Bake 8 to 10 minutes or until light golden brown. Cool 1 minute on cookie sheets; remove to wire rack. Cool completely. Store in an airtight container.
Vanilla Ice Cream
adapted from The Perfect Scoop by David Lebovitz
Makes about 1 quart
1 C milk
pinch of salt
3/4 C sugar
1 vanilla bean
2 C heavy cream
5 large egg yolks
1 t pure vanilla extract
Heat milk, salt and sugar in a saucepan to a low simmer. Split the vanilla bean lengthwise with a paring knife, scrape the seeds into the milk and add bean pod. Remove from heat, cover and infuse for one hour.
Pour the cream into a medium bowl and set a strainer over the top.
In a separate bowl, whisk together the egg yolks.
Reheat the milk until warm to the touch. Gradually pour some of the milk into the yolks, whisking constantly as you pour. Return the warmed yolks and milk back into the saucepan.
Cook over low heat, stirring constantly and scraping the bottom of the pan with a heat-resistant spatula until the custard thickens enough to coat the spatula, leaving a clear track when you run your finger through it. Take off heat immediately and strain the custard into the heavy cream. Whisk the mixture to blend thoroughly and to cool. Add vanilla extract. Refrigerate to chill thoroughly, preferably overnight.

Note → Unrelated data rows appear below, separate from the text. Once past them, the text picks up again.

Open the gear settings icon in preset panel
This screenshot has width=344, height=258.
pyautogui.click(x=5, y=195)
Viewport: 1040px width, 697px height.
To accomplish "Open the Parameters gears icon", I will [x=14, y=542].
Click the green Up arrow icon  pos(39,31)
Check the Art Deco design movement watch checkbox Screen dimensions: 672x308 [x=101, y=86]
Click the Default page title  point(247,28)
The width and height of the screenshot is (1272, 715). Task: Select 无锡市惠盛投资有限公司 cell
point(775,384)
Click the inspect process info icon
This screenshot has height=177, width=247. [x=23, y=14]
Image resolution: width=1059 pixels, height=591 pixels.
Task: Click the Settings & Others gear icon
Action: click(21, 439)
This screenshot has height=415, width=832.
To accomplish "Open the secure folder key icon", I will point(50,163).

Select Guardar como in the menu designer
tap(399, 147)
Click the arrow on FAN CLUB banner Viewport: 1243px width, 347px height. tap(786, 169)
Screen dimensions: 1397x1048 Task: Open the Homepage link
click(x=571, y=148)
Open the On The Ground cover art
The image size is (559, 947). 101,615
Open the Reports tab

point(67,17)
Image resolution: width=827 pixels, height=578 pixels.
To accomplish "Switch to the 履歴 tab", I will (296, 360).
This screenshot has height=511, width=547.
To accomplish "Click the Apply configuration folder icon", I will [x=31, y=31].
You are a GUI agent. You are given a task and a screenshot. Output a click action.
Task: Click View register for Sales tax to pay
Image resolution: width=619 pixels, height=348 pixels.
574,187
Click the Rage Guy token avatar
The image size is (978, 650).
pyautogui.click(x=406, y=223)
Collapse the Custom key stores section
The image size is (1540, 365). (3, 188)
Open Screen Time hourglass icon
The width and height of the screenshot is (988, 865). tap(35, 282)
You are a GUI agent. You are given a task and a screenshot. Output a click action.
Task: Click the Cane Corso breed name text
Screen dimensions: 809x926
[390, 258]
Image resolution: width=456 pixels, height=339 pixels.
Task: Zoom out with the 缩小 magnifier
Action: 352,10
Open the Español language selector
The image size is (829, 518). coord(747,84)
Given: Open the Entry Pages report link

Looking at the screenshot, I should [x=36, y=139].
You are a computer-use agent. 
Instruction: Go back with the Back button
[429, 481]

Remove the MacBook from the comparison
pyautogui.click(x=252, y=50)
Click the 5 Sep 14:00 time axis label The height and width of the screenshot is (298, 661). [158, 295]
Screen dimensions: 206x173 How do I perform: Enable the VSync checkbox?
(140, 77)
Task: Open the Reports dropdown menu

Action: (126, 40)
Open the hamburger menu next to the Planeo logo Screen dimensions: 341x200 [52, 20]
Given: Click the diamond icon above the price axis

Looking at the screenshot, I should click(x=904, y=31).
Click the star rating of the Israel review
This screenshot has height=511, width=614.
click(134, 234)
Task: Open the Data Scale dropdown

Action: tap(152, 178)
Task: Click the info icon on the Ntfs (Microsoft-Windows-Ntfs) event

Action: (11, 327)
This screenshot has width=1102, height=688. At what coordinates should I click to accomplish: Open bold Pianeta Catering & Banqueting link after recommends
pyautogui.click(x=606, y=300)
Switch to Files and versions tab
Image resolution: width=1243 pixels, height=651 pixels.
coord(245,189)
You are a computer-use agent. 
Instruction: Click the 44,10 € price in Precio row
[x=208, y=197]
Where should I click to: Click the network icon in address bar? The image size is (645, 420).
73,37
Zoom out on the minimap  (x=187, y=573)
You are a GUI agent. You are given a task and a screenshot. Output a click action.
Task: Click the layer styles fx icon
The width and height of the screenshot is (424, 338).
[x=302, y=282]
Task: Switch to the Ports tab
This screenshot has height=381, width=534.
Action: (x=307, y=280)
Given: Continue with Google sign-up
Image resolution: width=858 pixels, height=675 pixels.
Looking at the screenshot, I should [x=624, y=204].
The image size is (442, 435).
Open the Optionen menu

Remove the vanilla bean and freeze in your ice cream maker according to manufacturer’s instructions. Pour into clean airtight container, press a piece of plastic into the surface, cover and place in your freezer to firm up.
Chocolate Shell Topping
Makes about 6 servings
6 oz bittersweet chocolate, chopped into small pieces
1 T + 1 1/2 t canola oil
Set a metal bowl over a pan of slowly simmering water, making sure that the bottom of the bowl is not touching the water. Place the chopped chocolate in the bowl along with the canola oil. Whisk gently as it melts. Take off the heat and cool to lukewarm. Pour over ice cream. The chocolate will harden into a shell within a minute or so.